Task to carry out >>
Only the closing stretch of the material is wanted: the line containing "Where should I" and every line after it, transcribed exactly.

Stored data >>
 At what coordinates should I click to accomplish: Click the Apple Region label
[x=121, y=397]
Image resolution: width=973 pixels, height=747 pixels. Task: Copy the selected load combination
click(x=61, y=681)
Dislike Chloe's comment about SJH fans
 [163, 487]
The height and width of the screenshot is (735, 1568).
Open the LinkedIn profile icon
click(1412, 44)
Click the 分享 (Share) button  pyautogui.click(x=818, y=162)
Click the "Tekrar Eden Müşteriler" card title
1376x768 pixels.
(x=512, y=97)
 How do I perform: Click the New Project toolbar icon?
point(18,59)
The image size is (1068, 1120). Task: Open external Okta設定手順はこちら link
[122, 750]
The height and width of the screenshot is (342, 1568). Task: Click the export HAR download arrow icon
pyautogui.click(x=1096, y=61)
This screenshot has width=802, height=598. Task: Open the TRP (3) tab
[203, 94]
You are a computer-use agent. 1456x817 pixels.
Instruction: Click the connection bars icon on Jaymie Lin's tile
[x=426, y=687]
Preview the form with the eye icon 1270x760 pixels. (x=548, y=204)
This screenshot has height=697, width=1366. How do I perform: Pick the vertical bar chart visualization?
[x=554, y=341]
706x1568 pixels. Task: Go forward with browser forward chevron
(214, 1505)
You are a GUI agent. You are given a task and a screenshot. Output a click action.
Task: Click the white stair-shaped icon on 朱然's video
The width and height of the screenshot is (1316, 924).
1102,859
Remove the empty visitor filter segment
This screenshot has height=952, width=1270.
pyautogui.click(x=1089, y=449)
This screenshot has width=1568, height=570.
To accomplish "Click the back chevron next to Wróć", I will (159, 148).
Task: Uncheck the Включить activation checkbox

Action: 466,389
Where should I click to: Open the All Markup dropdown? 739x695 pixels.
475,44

Answer to this exercise >>
Where should I click to: Open the All Markup dropdown? 739x695 pixels.
475,44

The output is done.